Again, we’re calling on a couple external utilities from AppleScript to extract the date: pdftotext and awk.

The pdftotext utility isn’t part of the standard OS X installation, but rather a component of a larger, open source PDF viewer called Xpdf. Its function is to convert a PDF document into plaintext which, despite losing all of its formatting, makes is easily searchable and accessible to other standard command line utilities. Fortunately, Carsten Blüm has packaged up pdftotext in a handy OS X installer which makes it available to scripts within Hazel.

Unix gurus have been using the awk utility for years to process text files and print summary reports on the contents. For the purpose of our Hazel recipe, awk will locate the date string buried in the PDF and make the year and month components of the date available as custom tokens for use later in the recipe.

Both of these utilities come together in the second line of the AppleScript shown above and condensed to the command line equivalent here:

/usr/local/bin/pdftext [path to file] - | awk 'NR < 2 {print $1, $8}'

where the AppleScript inserts the actual file being examined for [path to file] when the script runs.

Renaming and filing

Once the statement date has been determined and the year and month have been saved as custom token, renaming the file to something that makes more sense is easy. Here’s how it looks when those custom tokens are applied in the renaming process.

Once it’s renamed, Hazel proceeds to move the file to the folder where I store my bank statements. The final bit of magic involves automatically sorting the statement into the folder named for the year by using Hazel’s sorting capability. Choose “Sort into subfolder” from the list of available actions and add the custom token for the statement year. With that in place Hazel will automatically move the statement to the subfolder for the correct year and even create a new “2013” folder next January when it processes my statement from that month.

Once you’ve built one of these types of recipes you’ll be able to duplicate it to address statements from other institutions. The trickiest part by far is extracting the date from the statement. No two statements are alike in that regard, and you’ll probably end up Googling awk recipes for a while. You’ll also need to modify your recipe if that institution makes changes to the format of the statement itself since it’s likely that your awk search will no longer work.

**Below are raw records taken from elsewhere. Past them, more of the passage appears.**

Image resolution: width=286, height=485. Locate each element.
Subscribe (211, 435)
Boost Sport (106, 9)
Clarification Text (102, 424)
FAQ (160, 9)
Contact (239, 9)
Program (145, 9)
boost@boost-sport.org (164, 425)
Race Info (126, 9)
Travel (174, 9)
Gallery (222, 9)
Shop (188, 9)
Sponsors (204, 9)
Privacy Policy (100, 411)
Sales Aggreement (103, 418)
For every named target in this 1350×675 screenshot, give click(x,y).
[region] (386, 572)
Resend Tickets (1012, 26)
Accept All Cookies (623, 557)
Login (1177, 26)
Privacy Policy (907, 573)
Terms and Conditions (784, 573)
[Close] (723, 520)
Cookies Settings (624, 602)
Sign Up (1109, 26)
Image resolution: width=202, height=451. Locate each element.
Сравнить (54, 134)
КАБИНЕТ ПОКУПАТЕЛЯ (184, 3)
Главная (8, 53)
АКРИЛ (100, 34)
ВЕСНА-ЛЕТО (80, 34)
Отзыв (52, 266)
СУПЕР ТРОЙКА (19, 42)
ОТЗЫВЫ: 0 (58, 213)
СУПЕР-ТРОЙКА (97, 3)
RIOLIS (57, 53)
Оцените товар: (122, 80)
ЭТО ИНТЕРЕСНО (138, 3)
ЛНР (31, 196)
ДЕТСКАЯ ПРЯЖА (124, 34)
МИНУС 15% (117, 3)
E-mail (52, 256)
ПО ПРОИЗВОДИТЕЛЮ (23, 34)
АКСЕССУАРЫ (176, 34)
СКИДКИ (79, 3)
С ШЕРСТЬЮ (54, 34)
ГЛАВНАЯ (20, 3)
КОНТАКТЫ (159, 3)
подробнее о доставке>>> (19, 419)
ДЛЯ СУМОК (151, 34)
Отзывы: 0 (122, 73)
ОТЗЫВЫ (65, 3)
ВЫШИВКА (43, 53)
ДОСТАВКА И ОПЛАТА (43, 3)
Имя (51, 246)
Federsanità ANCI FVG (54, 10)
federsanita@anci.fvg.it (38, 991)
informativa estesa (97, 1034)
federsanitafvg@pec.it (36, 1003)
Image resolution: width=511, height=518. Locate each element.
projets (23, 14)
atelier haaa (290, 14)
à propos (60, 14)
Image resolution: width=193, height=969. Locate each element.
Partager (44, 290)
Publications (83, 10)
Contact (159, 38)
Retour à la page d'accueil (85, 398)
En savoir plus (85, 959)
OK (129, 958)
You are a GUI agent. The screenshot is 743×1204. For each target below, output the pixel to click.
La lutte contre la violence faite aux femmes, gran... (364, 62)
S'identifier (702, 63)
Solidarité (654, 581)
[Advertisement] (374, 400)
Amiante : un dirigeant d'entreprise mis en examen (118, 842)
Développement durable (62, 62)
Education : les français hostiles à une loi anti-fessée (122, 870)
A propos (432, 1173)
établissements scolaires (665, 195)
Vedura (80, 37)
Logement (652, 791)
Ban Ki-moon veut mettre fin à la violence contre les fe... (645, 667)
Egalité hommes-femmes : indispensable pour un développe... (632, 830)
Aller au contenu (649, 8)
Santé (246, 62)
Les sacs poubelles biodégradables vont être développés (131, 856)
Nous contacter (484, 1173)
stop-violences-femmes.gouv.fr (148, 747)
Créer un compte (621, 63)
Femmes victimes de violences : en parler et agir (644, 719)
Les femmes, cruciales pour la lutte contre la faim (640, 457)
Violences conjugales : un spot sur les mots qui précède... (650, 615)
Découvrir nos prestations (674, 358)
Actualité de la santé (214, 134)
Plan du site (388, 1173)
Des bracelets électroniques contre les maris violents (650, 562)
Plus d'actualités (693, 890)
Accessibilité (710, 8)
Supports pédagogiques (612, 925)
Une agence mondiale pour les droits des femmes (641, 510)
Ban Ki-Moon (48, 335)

If you’ve made it this far and successfully created your own version of this recipe, congratulations! You now know enough about working with recipes in Hazel to be dangerous.

2 responses to Automated bank statement filing with Hazel

  1. Tim, Your are right about knowing enough to be dangerous. I use a Scansnap S1500M and Hazel in my paperless workflow. I was already using automated renaming, sorting and tagging of my files so I was excited to read what you wrote here. I would like to use an extension of it to change the “creation date” of my files so that they will sort appropriately by date when I browse for them in the finder or . I thought I could use the “touch” command in a shell script to apply the change of date and would like to include the day as well as month and year. What do you think? Do you see this working?

    • Bob, am I understanding correctly that you want to sort your files according to something other than alphabetically by filename? I put the date at the beginning of my files so they sort chronologically. It looks like ‘touch’ will allow you to set different modification and access times, but I’m not sure how that will help you.